> [Your objective]:
Pictures in the entries below are excluded; copy only the lines from the one containing "The height and" to the one containing "How do I perform: Click", both included.

> [Data for the task]:
Start of Block

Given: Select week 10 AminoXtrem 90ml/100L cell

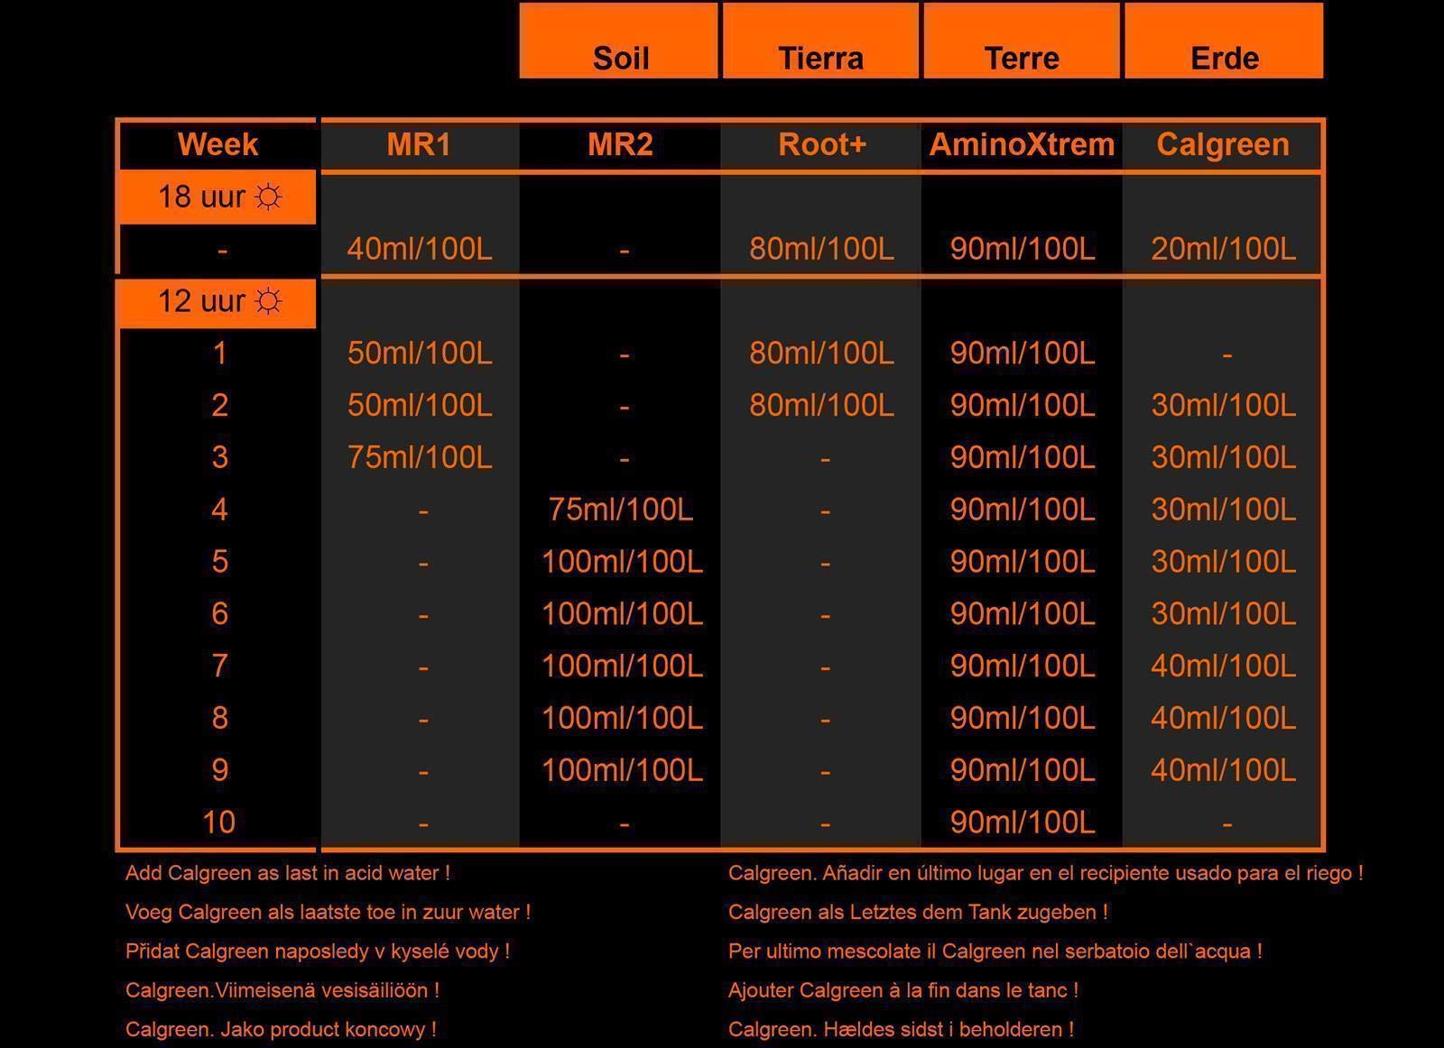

End of Block
Start of Block

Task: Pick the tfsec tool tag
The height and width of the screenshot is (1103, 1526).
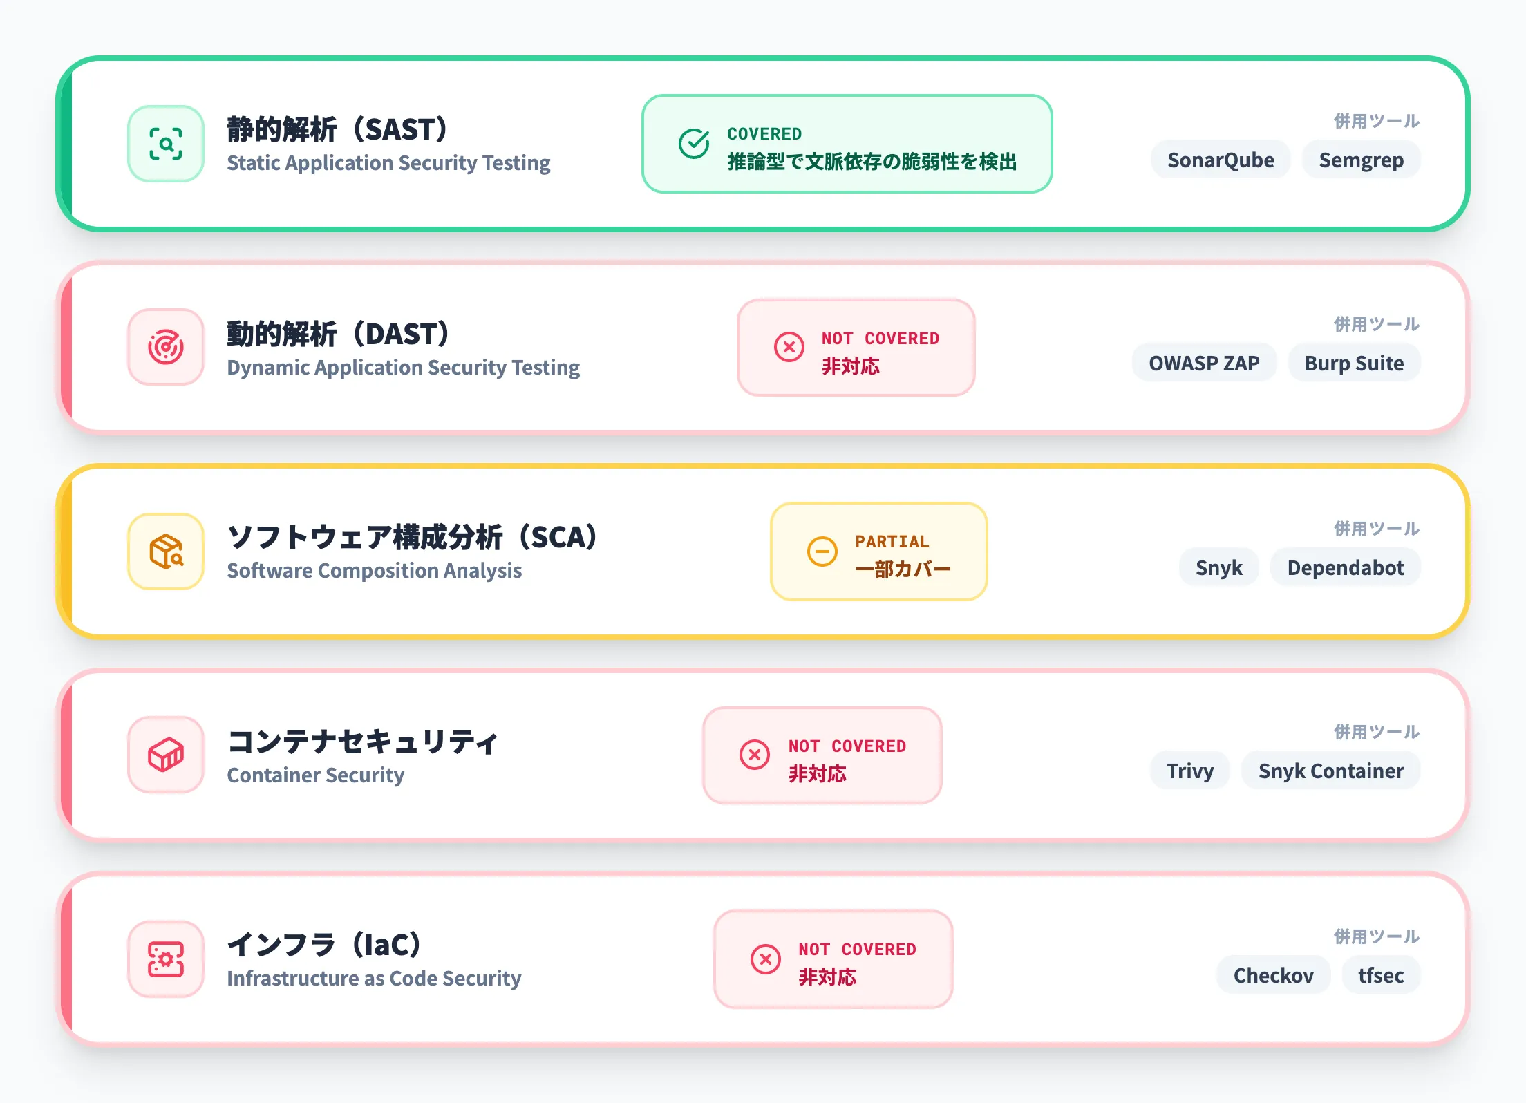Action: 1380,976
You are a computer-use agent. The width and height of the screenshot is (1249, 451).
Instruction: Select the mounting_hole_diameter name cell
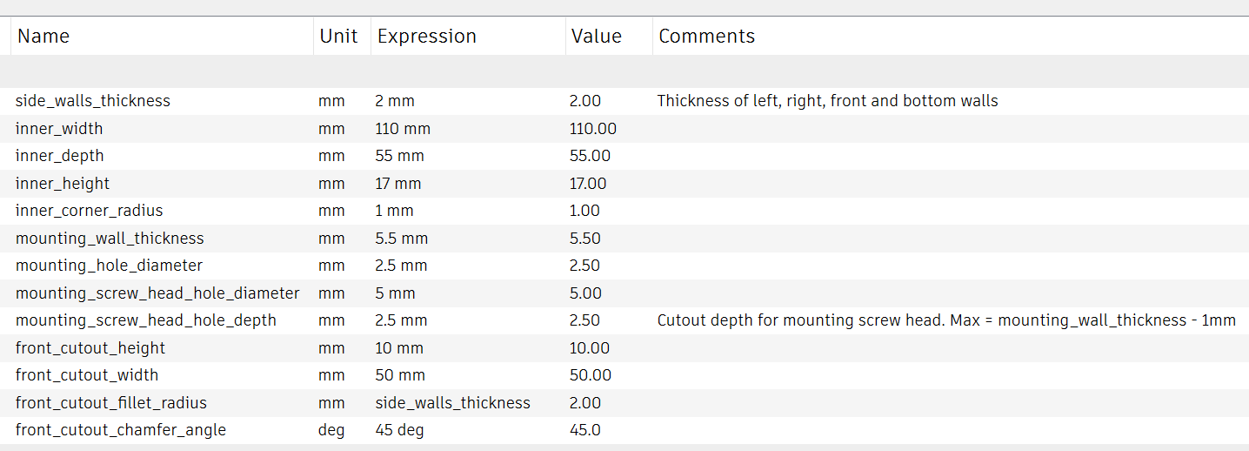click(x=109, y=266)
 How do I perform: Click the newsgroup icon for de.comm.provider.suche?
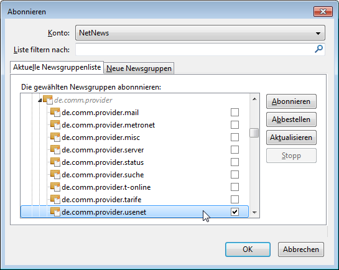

End of Block
Start of Block

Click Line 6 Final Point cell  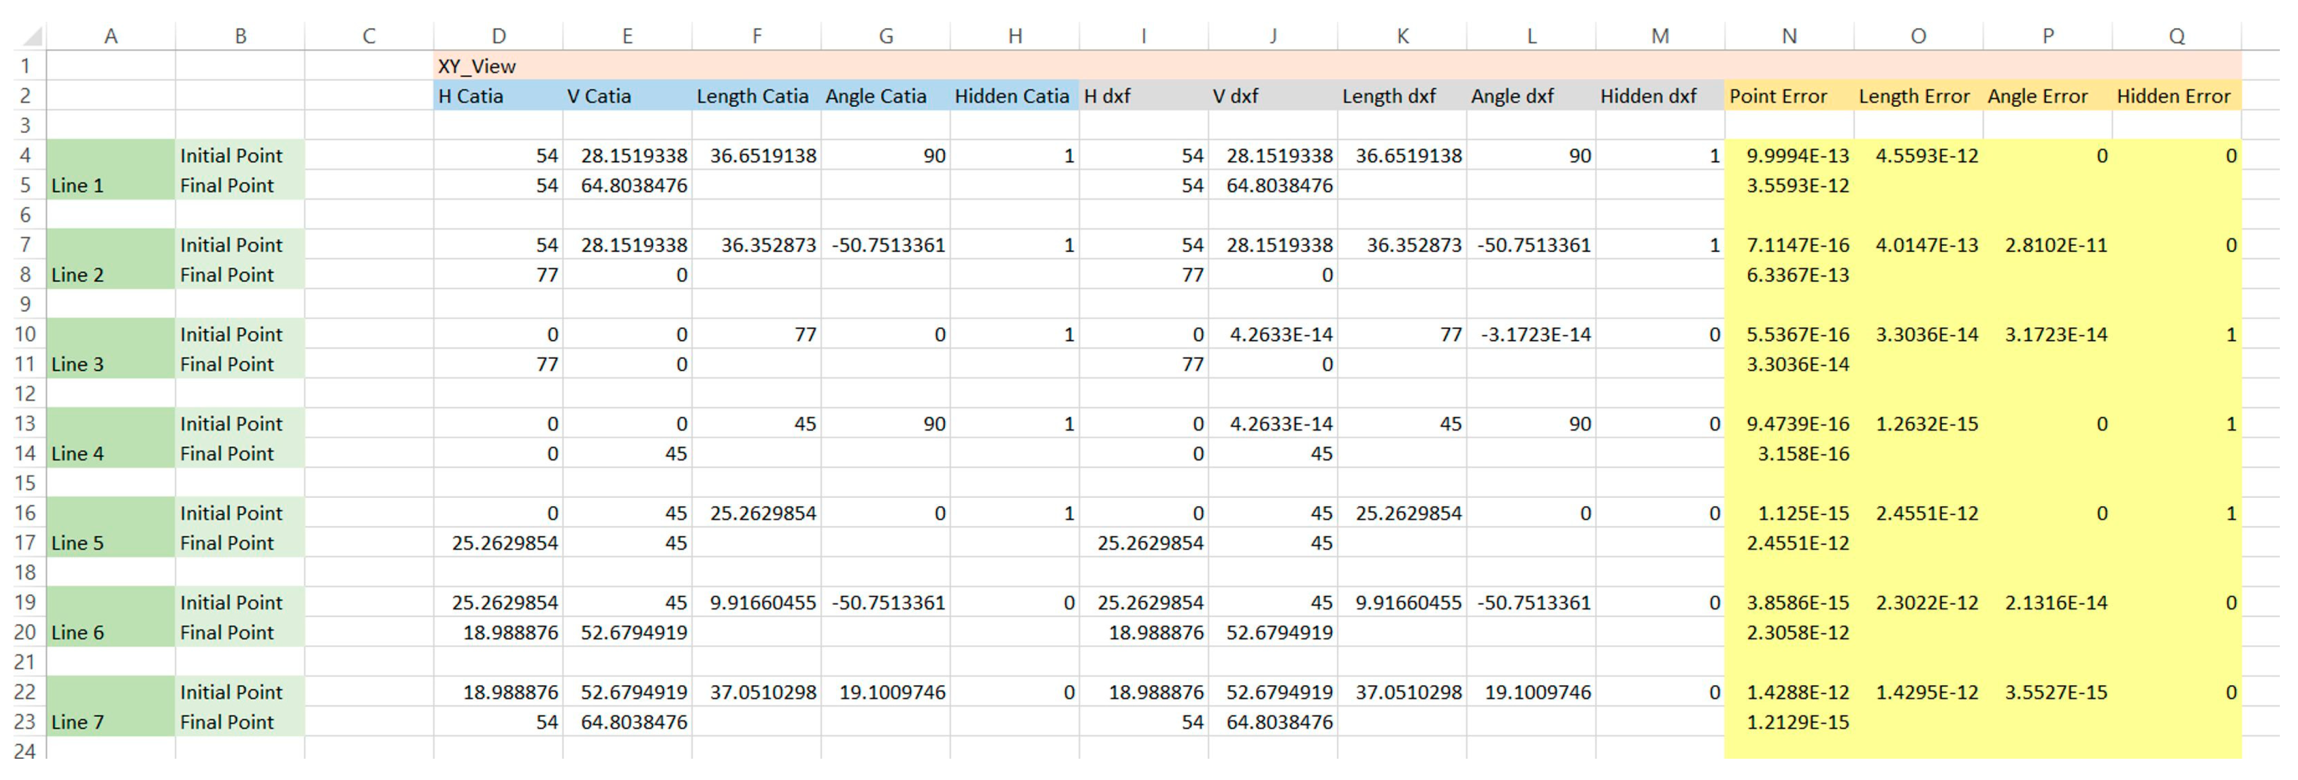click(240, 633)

End of Block

> [Response area]:
The height and width of the screenshot is (1103, 1526).
Action: 1380,976
You are a computer-use agent. The width and height of the screenshot is (1249, 451).
Instruction: Select the mounting_hole_diameter name cell
click(x=109, y=266)
 How do I perform: Click the newsgroup icon for de.comm.provider.suche?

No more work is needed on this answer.